Task requirements ▸ Find each line in the entries below that contains the word "link", and copy every such line in full.
- - - - -
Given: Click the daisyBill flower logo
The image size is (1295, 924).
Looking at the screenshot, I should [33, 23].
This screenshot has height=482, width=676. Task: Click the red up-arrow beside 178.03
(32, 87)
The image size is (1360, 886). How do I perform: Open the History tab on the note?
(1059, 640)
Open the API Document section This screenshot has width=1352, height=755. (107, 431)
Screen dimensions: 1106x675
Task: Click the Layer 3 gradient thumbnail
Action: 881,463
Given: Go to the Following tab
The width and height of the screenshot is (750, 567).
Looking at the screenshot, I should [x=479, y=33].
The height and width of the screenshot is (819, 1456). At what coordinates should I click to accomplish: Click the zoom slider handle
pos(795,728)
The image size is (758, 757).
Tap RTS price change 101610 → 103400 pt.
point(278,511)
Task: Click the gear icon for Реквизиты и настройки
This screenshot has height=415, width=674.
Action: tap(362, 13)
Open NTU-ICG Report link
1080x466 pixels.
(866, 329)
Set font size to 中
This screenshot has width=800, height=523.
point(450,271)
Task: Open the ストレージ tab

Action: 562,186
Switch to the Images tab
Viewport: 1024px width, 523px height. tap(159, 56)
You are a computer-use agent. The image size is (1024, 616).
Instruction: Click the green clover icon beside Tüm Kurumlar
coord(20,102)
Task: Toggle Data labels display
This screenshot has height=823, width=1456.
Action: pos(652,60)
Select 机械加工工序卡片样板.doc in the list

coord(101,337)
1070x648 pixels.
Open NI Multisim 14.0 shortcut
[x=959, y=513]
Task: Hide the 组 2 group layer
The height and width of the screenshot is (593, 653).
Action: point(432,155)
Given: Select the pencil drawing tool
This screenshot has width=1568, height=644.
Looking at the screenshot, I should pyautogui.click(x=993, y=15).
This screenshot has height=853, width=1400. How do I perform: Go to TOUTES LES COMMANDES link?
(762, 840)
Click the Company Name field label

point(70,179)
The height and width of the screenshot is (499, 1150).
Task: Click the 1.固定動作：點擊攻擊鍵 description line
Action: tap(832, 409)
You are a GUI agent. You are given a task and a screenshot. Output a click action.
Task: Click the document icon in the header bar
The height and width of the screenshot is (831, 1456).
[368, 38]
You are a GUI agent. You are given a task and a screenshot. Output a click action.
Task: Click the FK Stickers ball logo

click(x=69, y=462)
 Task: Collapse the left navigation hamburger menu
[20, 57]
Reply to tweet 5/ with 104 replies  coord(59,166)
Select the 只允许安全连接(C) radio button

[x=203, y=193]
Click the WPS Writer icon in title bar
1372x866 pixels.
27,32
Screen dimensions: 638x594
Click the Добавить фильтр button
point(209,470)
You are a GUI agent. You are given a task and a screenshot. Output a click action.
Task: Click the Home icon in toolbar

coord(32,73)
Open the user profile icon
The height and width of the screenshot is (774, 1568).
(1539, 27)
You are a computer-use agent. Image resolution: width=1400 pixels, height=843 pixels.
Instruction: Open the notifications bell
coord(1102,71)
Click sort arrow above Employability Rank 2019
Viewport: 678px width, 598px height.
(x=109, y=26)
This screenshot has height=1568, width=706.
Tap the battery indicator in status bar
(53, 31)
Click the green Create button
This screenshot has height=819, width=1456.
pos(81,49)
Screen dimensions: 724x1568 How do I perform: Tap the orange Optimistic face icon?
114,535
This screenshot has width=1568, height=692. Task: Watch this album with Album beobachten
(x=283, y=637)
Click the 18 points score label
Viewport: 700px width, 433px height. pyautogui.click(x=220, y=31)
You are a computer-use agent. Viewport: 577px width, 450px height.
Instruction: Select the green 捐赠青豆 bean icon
- - - - -
Final answer ▸
Open NTU-ICG Report link
This screenshot has height=853, width=1400. How do I perform: Go to TOUTES LES COMMANDES link?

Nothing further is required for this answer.